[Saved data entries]

□ □ □ □ □

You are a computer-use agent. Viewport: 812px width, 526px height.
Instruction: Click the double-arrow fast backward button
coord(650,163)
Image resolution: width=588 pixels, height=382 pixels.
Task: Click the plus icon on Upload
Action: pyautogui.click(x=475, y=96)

□ □ □ □ □

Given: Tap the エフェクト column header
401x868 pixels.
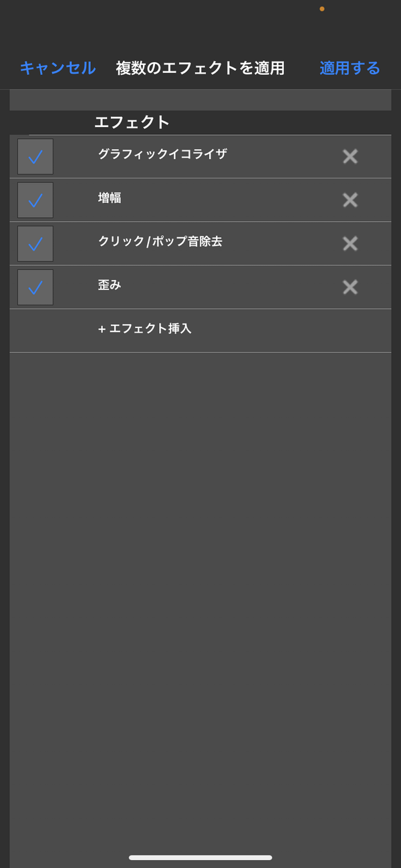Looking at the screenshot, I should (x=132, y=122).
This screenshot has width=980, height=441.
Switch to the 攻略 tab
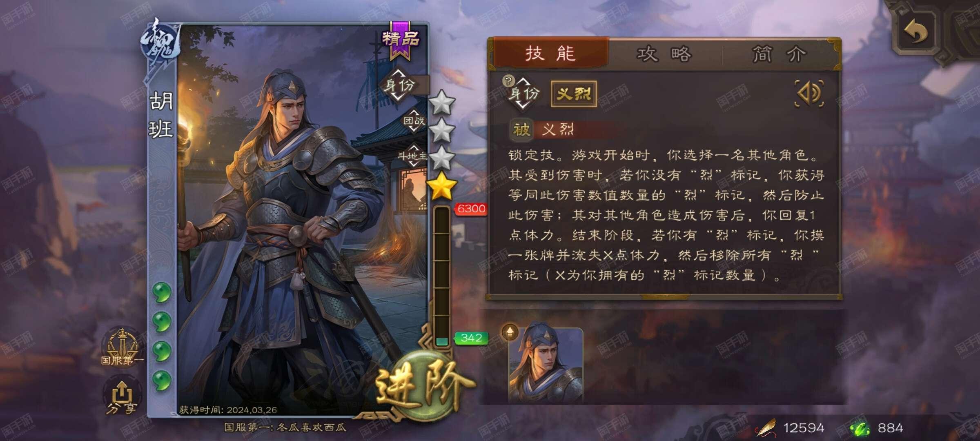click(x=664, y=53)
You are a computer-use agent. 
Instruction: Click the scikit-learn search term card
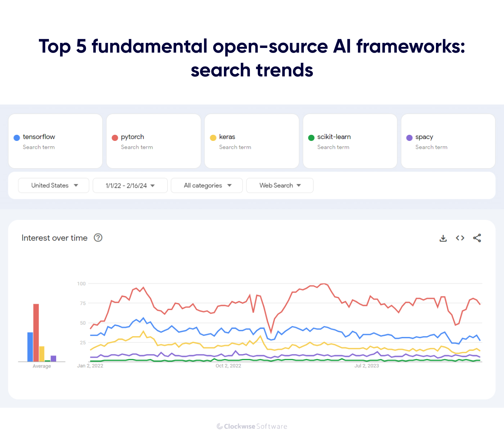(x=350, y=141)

□ □ □ □ □

TASK ITEM:
Pull every line holding "computer" out of the records.

ANSWER BELOW:
You are a computer-use agent. Viewport: 812px width, 526px height.
You are a computer-use agent. 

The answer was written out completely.